State Building written by Aidan Hehir and has been published by Routledge this book supported file pdf, txt, epub, kindle and other format this book has been release on 2007-03-06 with Political Science categories.


This study brings together internationally renowned academics to provide a detailed insight into the theory and practice of state-building. State-building is one of the dominant themes in contemporary international relations. This text addresses both the theoretical logic behind state-building and key practical manifestations of this phenomenon. Unlike ‘how-to’ manuals that seek to identify best practice, this book interrogates the normative assumptions inherent in this practice and the manner in which state-building impacts on contemporary international relations. The logic of state-building is explored and analyzed providing insight into the historical context that catalyzed this process, the relationship between international law and the practice of international administration, and the political ramifications and implications of external governance. Case studies on Bosnia, Kosovo and East Timor provide practical examples of key contradictions within the state-building process, highlighting the lack of accountability, democracy and vision manifest in these operations. Offering a coherent critical analysis of an increasingly important international issue, State-Building will appeal to students and scholars of international relations, comparative politics and political theory.



Divided Sovereignty


Divided Sovereignty
DOWNLOAD
Author : Carmen Pavel
language : en
Publisher: Oxford University Press
Release Date : 2014-10-16

Divided Sovereignty written by Carmen Pavel and has been published by Oxford University Press this book supported file pdf, txt, epub, kindle and other format this book has been release on 2014-10-16 with Political Science categories.

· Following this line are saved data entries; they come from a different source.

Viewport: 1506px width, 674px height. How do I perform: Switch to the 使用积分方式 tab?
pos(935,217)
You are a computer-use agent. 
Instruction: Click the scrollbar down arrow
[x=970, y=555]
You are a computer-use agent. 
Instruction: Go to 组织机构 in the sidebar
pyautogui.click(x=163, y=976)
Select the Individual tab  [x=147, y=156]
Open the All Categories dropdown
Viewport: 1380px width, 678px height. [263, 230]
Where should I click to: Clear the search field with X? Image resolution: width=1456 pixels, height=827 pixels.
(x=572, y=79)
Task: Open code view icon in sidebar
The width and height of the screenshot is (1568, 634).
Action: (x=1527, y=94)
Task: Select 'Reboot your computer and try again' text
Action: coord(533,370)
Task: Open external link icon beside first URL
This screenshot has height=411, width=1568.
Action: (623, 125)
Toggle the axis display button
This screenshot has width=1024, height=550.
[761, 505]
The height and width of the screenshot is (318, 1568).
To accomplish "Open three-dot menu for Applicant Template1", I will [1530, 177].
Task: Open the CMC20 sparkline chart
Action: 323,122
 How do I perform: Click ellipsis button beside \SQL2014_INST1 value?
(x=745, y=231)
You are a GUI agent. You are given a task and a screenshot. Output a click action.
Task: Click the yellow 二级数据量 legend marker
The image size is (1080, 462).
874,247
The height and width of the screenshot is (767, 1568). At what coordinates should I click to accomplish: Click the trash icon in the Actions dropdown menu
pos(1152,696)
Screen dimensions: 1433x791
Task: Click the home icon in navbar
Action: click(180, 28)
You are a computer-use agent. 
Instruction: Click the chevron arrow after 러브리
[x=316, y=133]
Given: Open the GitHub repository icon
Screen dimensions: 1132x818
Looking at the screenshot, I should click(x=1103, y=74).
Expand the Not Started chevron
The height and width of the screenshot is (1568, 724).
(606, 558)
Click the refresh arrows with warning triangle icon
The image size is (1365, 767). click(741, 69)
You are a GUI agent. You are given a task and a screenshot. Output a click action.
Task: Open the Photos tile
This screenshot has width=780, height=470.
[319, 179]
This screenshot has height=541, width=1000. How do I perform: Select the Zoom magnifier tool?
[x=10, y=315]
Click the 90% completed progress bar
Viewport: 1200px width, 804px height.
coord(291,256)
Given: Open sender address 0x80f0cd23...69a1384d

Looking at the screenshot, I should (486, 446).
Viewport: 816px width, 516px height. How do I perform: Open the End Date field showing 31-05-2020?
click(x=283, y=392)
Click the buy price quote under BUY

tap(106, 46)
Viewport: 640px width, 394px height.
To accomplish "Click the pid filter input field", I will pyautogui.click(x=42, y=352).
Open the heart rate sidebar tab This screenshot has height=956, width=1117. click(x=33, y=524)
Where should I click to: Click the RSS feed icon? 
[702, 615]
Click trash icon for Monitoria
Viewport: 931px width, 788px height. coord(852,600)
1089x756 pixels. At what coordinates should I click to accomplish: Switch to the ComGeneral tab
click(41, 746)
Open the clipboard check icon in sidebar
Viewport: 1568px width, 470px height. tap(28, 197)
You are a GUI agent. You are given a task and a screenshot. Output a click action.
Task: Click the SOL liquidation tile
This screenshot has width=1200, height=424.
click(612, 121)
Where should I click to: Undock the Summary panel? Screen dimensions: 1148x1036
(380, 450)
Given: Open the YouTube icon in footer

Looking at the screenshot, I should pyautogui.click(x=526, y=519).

The question of how to constrain states that commit severe abuses against their own citizens is as persistent as it is vexing. States are imperfect political forms that in theory possess both a monopoly on coercive power and final jurisdictional authority over their territory. These twin elements of sovereignty and authority can be used by state leaders and political representatives in ways that stray significantly from the interests of citizens. In the most extreme cases, when citizens become inconvenient obstacles in the pursuit of the self-serving ambitions of their leaders, state power turns against them. Genocide, torture, displacement, and rape are often the means of choice by which the inconvenient are made to suffer or vanish. In Divided Sovereignty, Carmen Pavel explores new institutional solutions to this abiding problem. She argues that coercive international institutions can stop these abuses and act as an insurance scheme against the possibility of states failing to fulfill their most basic sovereign responsibilities. She thus challenges the longstanding assumption that collective grants of authority from the citizens of a state should be made exclusively for institutions within the borders of that state. Despite worries that international institutions such as the International Criminal Court could undermine domestic democratic control, citizens can divide sovereign authority between state and international institutions consistent with their right of democratic self-governance. Pavel defends universal, principled limits on state authority based on jus cogens norms, a special category of norms in international law that prohibit violations of basic human rights. Against skeptics, she argues that many of the challenges of building an additional layer of institutions can be met if we pay attention to the conditions of institutional success, which require experimentation with different institutional forms, limitations on the scope of authority for coercive international institutions, and an appreciation of the limits of existing knowledge on institutional design. Thoughtfully conceived and forcefully argued, Divided Sovereignty will challenge what we think we know about the relationship between international institutions and the pursuit of the fundamental requirements of justice.